Show each line from the rows below that contains the string "logo", copied in full.

* Begin *

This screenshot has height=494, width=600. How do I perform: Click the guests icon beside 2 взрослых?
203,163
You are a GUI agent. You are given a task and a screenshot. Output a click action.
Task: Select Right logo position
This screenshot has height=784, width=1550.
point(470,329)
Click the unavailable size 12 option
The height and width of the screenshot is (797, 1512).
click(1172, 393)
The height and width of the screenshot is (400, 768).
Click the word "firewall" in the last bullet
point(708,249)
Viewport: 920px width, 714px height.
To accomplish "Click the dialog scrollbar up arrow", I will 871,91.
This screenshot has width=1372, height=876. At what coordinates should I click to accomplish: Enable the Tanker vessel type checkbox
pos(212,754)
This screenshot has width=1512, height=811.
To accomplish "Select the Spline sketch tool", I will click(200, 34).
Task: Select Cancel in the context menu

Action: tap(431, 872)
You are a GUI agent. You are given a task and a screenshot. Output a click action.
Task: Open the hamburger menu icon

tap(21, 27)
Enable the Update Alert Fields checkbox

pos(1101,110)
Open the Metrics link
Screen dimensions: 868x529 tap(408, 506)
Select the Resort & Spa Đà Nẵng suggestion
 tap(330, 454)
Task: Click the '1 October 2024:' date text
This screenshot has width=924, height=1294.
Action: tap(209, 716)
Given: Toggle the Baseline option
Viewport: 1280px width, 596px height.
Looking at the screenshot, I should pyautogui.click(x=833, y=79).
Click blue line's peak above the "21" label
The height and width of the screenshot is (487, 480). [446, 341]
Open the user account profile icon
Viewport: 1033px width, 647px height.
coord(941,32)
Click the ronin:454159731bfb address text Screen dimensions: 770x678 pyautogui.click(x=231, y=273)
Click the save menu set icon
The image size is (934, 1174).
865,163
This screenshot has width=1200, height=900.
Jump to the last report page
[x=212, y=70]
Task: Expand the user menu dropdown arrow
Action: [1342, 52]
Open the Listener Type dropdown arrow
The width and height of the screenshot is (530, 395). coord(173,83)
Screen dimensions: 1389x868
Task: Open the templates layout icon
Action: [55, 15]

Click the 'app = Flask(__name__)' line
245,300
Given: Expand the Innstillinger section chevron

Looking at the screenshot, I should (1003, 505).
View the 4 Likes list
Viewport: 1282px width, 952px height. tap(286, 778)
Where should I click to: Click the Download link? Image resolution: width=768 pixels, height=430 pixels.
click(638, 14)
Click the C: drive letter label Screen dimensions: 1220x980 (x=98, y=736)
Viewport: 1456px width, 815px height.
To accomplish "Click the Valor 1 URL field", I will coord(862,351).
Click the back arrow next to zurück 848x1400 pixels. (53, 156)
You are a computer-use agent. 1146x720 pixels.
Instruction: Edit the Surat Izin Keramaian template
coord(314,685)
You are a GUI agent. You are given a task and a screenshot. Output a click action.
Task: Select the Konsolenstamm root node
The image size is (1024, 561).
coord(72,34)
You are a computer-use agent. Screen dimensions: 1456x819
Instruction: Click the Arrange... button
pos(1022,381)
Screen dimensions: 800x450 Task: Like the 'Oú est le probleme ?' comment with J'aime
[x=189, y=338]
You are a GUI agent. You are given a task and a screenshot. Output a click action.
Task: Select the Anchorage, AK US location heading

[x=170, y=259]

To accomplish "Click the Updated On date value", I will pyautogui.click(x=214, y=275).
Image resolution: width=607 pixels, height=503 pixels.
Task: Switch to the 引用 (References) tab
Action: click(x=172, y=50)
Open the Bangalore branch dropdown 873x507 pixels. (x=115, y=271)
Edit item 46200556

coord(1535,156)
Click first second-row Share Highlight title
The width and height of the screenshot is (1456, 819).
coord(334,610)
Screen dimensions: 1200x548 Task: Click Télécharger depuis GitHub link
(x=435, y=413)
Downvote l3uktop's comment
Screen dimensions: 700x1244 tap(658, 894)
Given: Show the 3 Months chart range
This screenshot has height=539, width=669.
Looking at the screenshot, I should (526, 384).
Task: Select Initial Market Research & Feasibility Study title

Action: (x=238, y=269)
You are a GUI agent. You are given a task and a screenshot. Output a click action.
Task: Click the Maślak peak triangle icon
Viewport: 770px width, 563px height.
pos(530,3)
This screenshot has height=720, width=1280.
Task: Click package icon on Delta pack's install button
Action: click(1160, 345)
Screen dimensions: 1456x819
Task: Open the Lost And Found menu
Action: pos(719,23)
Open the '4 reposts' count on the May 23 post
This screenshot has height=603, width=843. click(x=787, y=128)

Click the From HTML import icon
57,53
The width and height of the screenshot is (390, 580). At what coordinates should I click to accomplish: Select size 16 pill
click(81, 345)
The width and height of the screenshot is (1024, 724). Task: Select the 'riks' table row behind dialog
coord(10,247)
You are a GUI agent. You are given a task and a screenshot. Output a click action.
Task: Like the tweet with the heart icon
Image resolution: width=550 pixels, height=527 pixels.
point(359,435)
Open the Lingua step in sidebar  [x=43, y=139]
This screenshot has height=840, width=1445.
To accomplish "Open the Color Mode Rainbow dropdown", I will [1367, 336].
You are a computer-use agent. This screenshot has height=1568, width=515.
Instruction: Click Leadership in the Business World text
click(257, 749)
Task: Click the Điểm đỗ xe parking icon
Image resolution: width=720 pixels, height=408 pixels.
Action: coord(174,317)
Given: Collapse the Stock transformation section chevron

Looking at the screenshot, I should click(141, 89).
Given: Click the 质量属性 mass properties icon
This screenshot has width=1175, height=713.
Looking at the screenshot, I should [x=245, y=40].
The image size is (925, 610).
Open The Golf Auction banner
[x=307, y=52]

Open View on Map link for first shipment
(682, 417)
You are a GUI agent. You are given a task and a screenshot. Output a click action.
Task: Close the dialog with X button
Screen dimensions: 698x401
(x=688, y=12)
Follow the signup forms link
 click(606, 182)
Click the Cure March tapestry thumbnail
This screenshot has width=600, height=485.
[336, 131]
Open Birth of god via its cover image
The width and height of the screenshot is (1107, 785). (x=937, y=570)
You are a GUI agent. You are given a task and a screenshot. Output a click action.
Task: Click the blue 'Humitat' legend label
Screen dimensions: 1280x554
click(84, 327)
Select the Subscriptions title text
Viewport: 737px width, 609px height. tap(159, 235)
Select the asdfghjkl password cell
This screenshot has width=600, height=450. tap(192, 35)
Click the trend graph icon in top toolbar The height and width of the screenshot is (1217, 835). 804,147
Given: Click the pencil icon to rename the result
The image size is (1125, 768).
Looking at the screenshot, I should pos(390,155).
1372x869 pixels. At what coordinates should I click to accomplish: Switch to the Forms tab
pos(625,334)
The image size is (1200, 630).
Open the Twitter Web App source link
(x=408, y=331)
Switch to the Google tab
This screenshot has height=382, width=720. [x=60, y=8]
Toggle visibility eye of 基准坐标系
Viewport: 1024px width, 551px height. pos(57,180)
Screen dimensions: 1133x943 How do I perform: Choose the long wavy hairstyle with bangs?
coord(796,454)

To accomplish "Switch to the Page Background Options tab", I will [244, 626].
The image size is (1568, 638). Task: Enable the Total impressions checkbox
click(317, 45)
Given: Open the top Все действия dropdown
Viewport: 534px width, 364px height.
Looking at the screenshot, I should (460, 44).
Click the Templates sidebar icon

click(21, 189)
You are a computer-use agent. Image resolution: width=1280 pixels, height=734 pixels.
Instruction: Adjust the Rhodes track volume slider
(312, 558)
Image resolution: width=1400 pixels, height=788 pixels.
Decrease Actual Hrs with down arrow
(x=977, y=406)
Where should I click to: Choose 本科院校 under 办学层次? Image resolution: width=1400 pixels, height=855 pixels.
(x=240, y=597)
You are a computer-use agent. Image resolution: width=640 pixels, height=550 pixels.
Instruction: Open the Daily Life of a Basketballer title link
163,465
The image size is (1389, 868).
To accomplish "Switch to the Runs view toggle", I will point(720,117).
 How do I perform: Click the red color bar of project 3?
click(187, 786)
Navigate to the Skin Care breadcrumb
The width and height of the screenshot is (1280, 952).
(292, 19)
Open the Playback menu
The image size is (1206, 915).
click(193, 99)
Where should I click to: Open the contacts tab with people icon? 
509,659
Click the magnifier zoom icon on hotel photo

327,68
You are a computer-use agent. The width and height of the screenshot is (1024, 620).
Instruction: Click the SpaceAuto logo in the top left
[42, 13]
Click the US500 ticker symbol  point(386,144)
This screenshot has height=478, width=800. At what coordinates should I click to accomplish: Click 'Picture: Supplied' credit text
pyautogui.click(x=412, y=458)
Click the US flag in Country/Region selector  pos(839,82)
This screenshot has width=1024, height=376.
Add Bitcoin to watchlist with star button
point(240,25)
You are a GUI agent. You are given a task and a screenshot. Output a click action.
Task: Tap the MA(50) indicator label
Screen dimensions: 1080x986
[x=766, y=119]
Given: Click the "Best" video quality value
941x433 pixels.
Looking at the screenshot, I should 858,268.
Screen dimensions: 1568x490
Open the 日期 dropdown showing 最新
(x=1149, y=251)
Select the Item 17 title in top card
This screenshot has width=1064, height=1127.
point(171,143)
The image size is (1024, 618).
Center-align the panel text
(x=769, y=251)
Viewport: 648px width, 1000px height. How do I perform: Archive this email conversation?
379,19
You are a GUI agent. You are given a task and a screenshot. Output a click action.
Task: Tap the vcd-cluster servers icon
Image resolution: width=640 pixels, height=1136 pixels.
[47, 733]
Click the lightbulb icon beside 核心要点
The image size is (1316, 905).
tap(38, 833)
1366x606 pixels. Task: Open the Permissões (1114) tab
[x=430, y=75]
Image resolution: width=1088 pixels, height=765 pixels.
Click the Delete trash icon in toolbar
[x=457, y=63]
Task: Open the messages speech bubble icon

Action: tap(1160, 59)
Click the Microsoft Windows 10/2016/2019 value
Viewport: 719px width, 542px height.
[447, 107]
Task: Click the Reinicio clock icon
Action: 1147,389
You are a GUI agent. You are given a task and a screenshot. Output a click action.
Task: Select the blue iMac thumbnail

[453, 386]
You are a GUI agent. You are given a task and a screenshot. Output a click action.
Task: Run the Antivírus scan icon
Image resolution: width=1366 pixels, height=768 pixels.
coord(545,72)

* End *

[EXERCISE RESPONSE]
Task: Select Right logo position
Instruction: Click the SpaceAuto logo in the top left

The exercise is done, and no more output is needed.